Hür tefekkürün kaleleri ziyaretçilerini bekliyor
ÖZLEM DOĞAN / İSTANBUL
Üstat Cemil Meriç'in deyimiyle; 'dergiler hür tefekkürün kalesidir.' Ayrıca edebiyatın kalbi dergilerde atar. Batı'da 17. yüzyılda başlayan dergicilik Türkiye'de 19. yüzyılda kendini gösterdi. Matbaanın ülkemizde geç kullanılması sebebiyle aksayan bu gelişme, ilk gazetenin çıkmasının ardından Osmanlı topraklarında da yayılmaya başladı. Zamanla değişik türleriyle dergiler okuyucuyla buluştu. 19. yüzyıldan bugüne yerel, yaygın süreli, haftalık, aylık, yıllık birçok dergi rafları süsledi. Kimi yıllarca okuyucularının evine misafir oldu. Kimi ise çeşitli sebeplerle yayın hayatına son vermek zorunda kaldı.
Osmanlı'dan günümüze dergiler
1849-1851 yılında başlayan ve yirmi sekiz sayı yayımlanan Vaka-i Tıbbiye dergisi ilk bilinen Türkçe dergidir. Cemiyet-i İlmiyeyi Osmaniye derneğinin yayın organı Mecmua-i Fünun, 1869 yılında kapanana dek yayınını sürdürdü. Artık dergiler toplum hayatına girmiş, Osmanlı Tanzimat aydınlarının seslerini duyurabildikleri mecralar haline gelmişti.
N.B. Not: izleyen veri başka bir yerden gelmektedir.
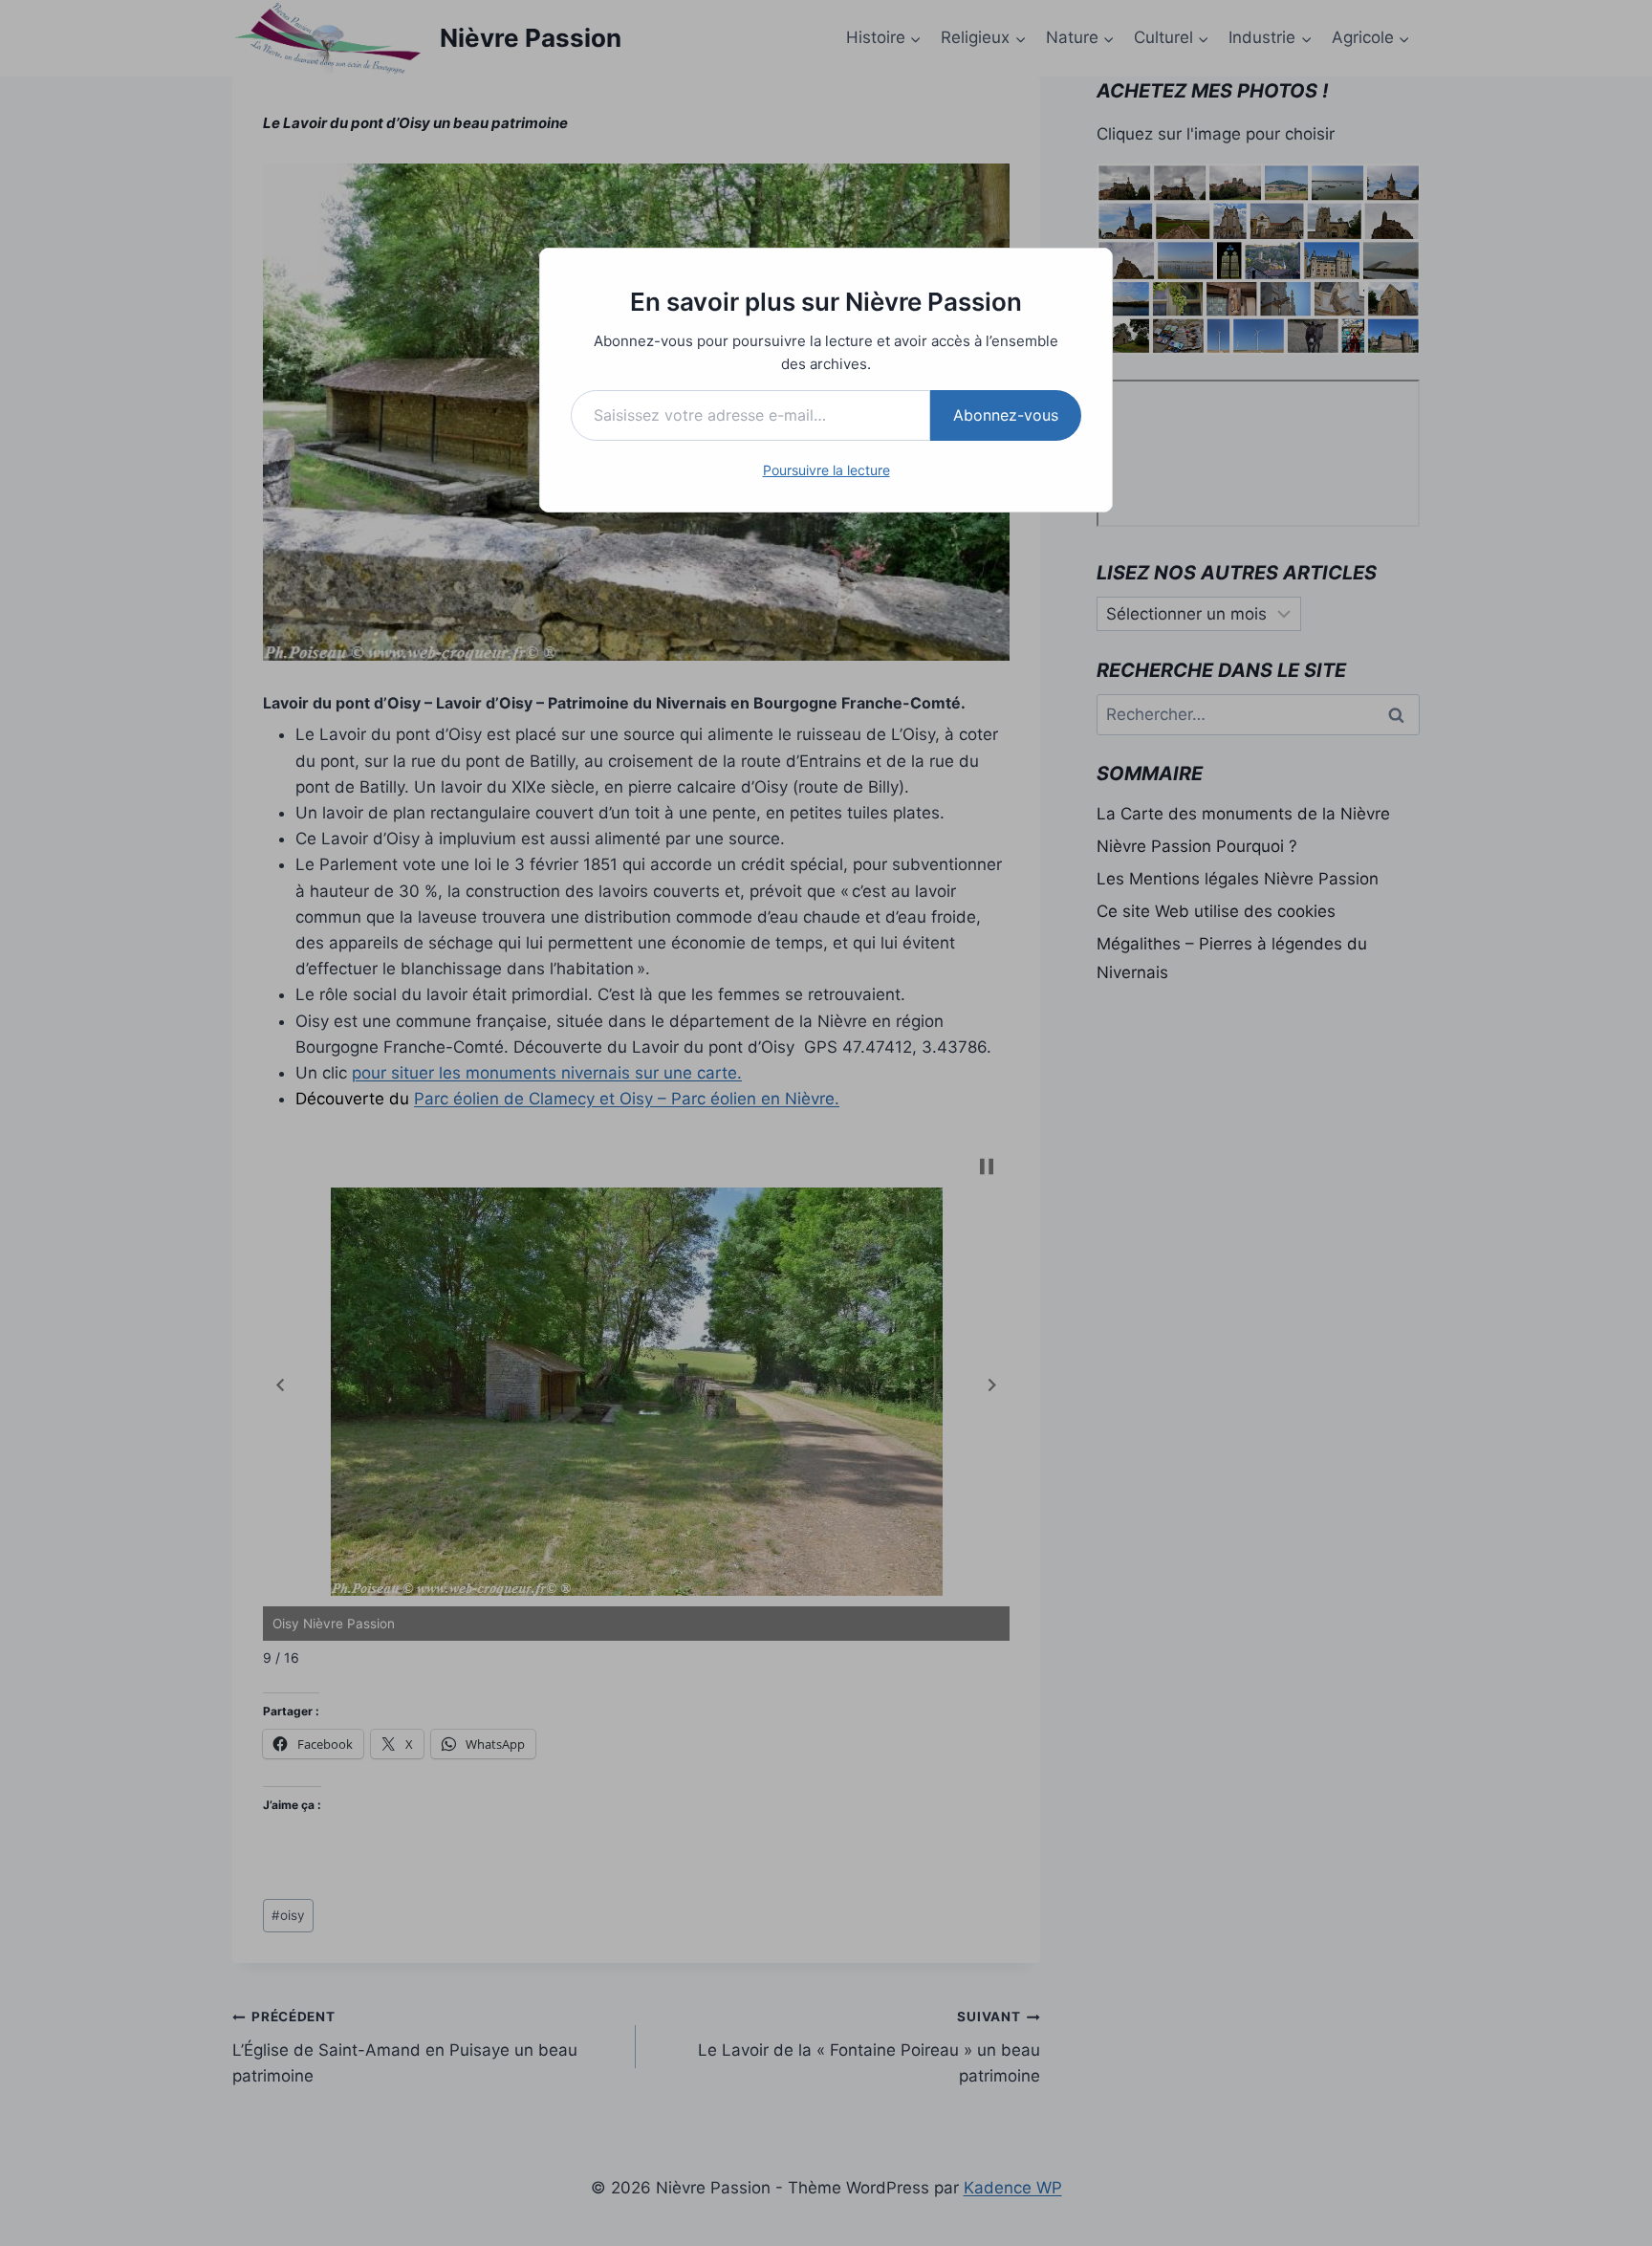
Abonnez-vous (1005, 415)
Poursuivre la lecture (826, 470)
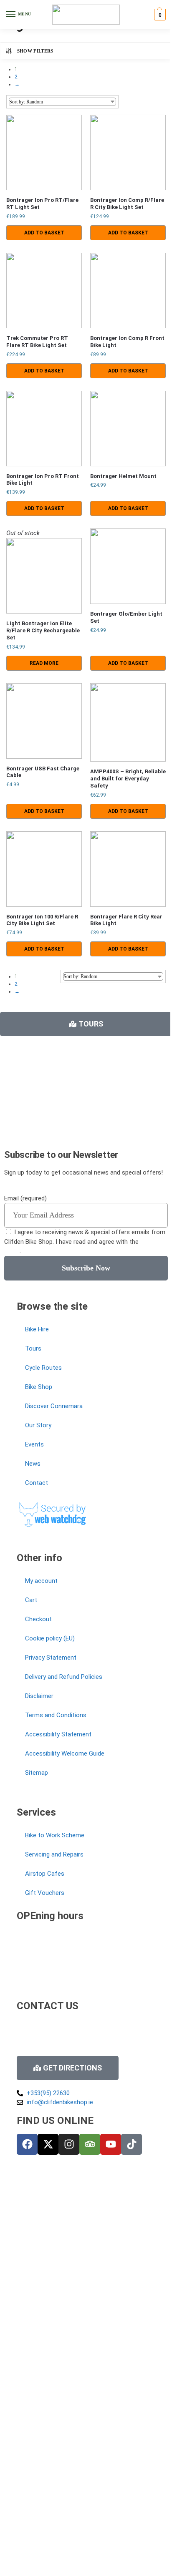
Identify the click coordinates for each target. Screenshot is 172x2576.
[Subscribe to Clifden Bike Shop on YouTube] (110, 2144)
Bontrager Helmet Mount (123, 476)
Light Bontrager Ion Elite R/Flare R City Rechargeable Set (43, 630)
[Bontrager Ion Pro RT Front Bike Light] (44, 428)
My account (41, 1581)
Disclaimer (39, 1696)
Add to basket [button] (44, 233)
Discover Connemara (54, 1406)
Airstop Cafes (44, 1873)
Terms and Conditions (55, 1715)
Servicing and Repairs (54, 1854)
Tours (33, 1348)
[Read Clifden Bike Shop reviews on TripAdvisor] (89, 2144)
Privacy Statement (50, 1657)
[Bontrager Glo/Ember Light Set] (128, 566)
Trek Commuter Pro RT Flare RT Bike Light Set (37, 341)
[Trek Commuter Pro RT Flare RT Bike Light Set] (44, 290)
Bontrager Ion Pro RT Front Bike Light (42, 479)
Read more (44, 663)
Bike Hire (37, 1329)
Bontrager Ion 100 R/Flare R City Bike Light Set (42, 920)
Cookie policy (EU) (50, 1638)
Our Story (38, 1425)
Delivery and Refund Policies (63, 1676)
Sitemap (36, 1772)
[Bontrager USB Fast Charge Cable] (44, 721)
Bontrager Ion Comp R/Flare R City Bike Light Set (127, 203)
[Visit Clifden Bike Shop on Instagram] (68, 2144)
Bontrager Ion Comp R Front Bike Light (127, 341)
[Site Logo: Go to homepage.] (86, 15)
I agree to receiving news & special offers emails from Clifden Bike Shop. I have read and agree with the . (84, 1241)
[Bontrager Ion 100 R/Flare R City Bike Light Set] (44, 869)
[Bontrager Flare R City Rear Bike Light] (128, 869)
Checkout (38, 1619)
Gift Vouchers (44, 1893)
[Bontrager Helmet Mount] (128, 428)
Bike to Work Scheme (54, 1835)
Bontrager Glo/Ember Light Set (126, 617)
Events (34, 1444)
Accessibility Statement (58, 1734)
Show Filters (35, 50)
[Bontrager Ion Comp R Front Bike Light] (128, 290)
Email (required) (25, 1198)
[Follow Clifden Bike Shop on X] (48, 2144)
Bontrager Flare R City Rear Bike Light (126, 920)
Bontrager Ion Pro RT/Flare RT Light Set (42, 203)
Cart (31, 1600)
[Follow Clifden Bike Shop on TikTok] (131, 2144)
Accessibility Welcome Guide (64, 1753)
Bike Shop (38, 1387)
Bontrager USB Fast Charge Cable (42, 772)
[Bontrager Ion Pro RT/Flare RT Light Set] (44, 152)
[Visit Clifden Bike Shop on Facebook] (27, 2144)
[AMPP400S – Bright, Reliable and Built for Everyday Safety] (128, 722)
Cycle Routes (43, 1367)
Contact (36, 1483)
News (32, 1463)
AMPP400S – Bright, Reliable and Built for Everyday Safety (128, 778)
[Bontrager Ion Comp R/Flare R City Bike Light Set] (128, 152)
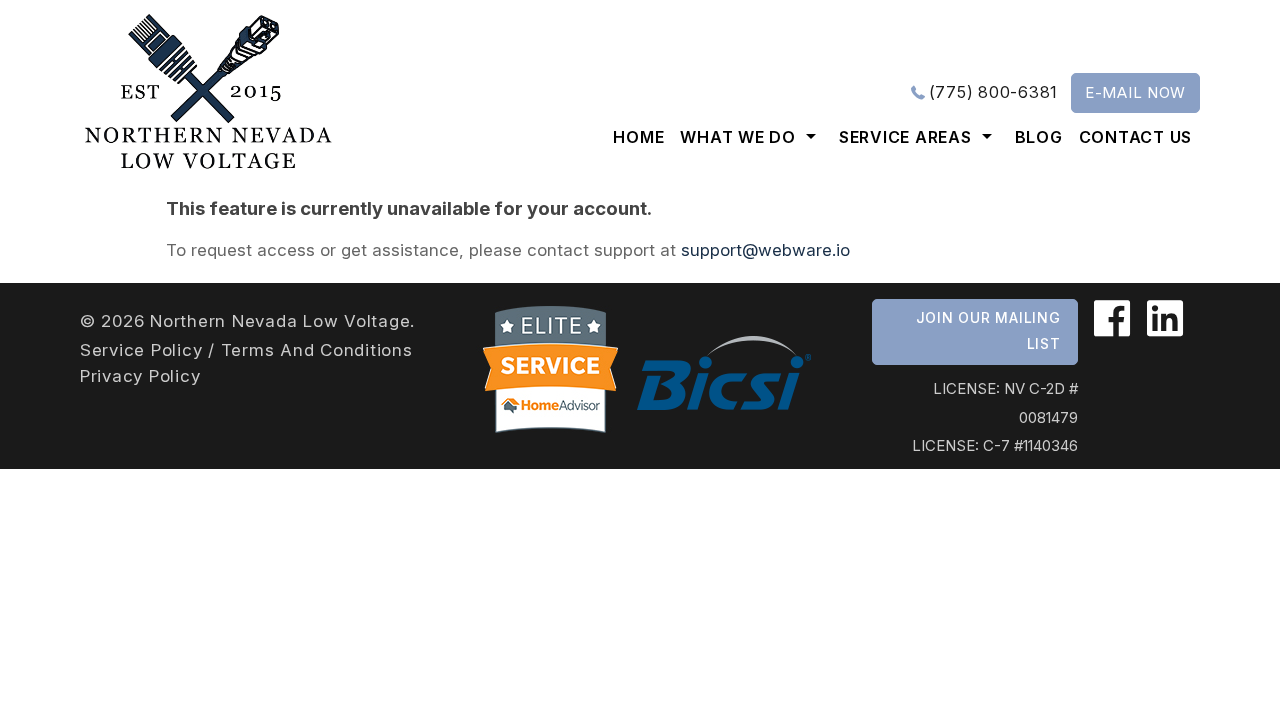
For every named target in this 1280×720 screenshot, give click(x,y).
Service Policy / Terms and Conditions (246, 350)
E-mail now (1135, 92)
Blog (1039, 137)
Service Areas (905, 137)
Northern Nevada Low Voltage (280, 321)
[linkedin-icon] (1159, 319)
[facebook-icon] (1112, 319)
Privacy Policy (140, 376)
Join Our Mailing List (988, 330)
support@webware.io (765, 250)
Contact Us (1136, 137)
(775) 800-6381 (994, 92)
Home (638, 137)
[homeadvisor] (550, 372)
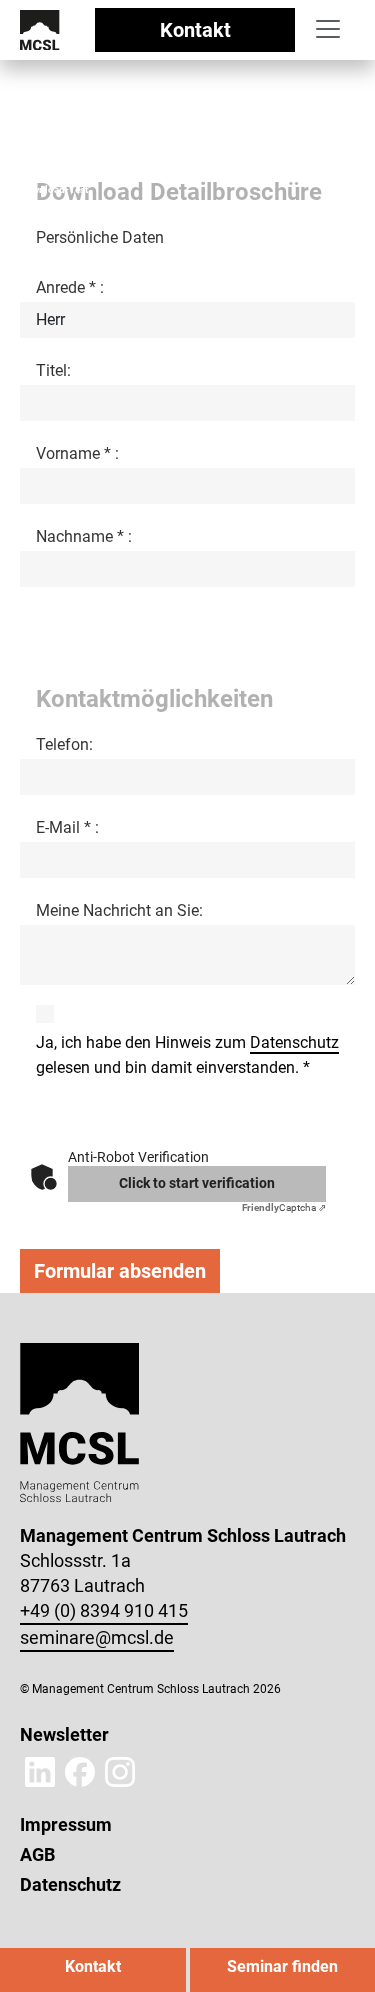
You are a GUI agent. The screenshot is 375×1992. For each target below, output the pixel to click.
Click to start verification (197, 1183)
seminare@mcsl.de (97, 1637)
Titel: (53, 370)
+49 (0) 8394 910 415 (104, 1610)
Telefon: (64, 744)
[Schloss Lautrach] (40, 28)
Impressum (66, 1824)
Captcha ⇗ (284, 1207)
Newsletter (64, 1734)
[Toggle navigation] (328, 29)
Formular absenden (120, 1271)
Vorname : (77, 453)
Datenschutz (294, 1042)
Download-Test (53, 189)
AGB (37, 1854)
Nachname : (84, 536)
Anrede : (70, 287)
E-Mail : (67, 827)
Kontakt (195, 30)
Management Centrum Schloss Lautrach (107, 177)
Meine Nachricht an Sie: (119, 910)
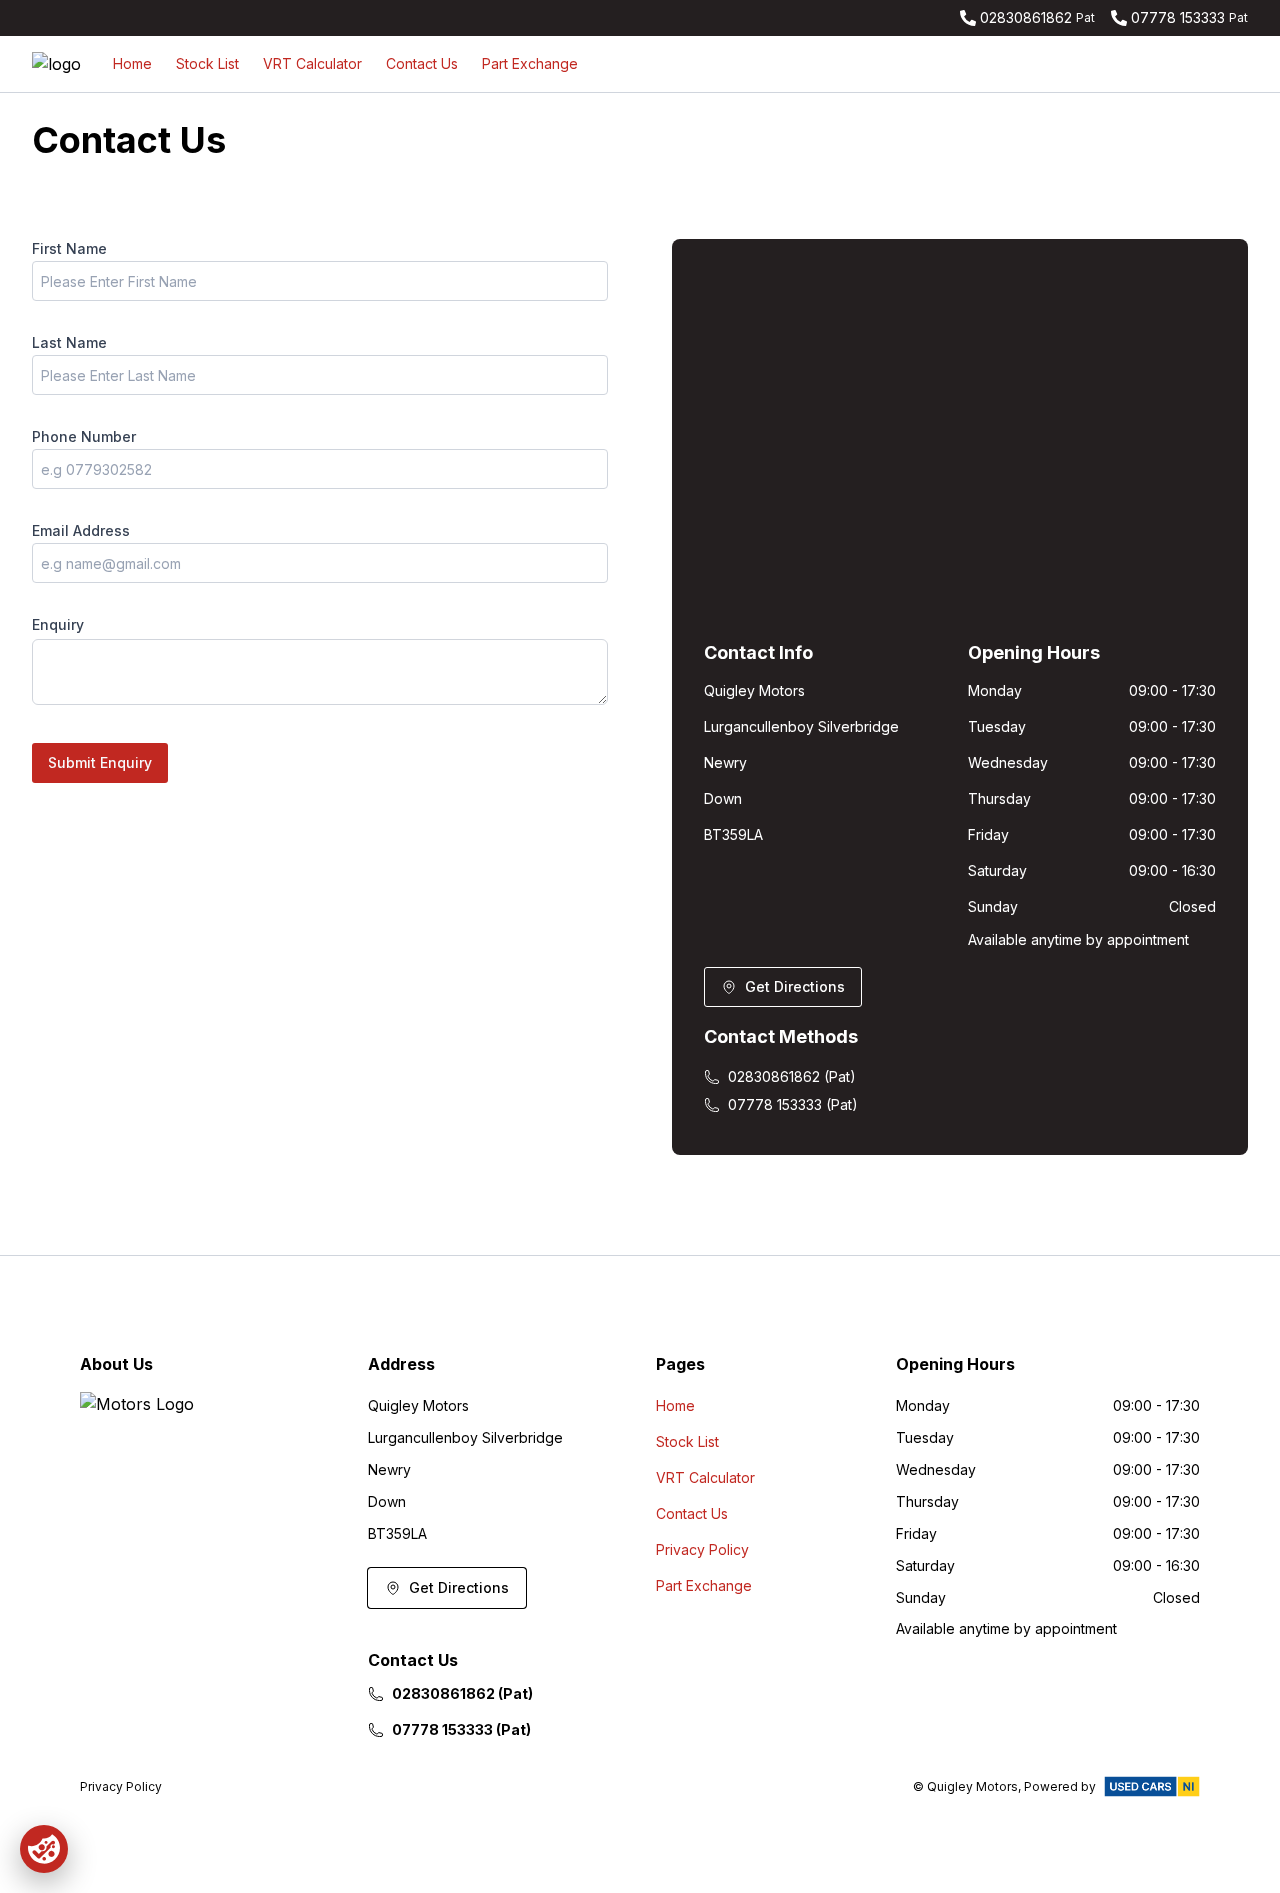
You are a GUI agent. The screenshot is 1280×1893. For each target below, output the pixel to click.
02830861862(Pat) (792, 1076)
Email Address (81, 530)
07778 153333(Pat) (793, 1104)
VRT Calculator (312, 63)
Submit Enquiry (100, 762)
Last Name (69, 342)
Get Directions (795, 986)
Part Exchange (530, 63)
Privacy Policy (702, 1549)
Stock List (207, 63)
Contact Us (422, 63)
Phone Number (84, 436)
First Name (69, 248)
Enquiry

Ayine-i Vatan, Tuhfet-ül Tıp, Takvim-i Ticaret'in ardından 1862 yılında Mustafa Refik tarafından çıkarılan ve yalnızca üç sayı yayınlanabilen ilk resimli mecmua Mirat yayın hayatına merhaba dedi. Osmanlı dönemi dergileri arasında en çok adı bilinen ve kırk dokuz sayı yayınlanan Teodor Kasap imzalı Diyojen, bir mizah dergisidir. En az Diyojen kadar tarihimizde farklı yeri olan Servet-i Fünun, Şehbal, Sebil-ür Reşat gibi farklı alanlarda farklı kalemlerin seslerini duyurabildiği önemli mecmualar, tarihimizdeki yerlerini aldılar.
Halife Abdülmecid'in dergi röportajı
Dünyada her alanda değişim yaşanırken, Osmanlı da bu gelişmeleri yakından takip ediyordu. İyi eğitim alan, her yenilikten haberdar olmak için dünya basınını yakından takip eden ve en az bir yabancı dil bilen padişah ve şehzadelerin Türk basınıyla da yakından alakadar olduğunu biliyoruz. Halife Abdülmecid'in zengin kütüphanesinde bulunan Türk ve yabancı mecmuaların yanı sıra Sedad Simavi'nin 1919 yılında İnci Dergisi için Halife'yle Bağlarbaşı Köşkü'nde gerçekleştirdiği röportajı anımsatmadan geçmek olmaz. Röportajın konusu ise kadının toplumdaki yeri, giyim tarzı ve edebiyat alanındaki çalışmalarıydı.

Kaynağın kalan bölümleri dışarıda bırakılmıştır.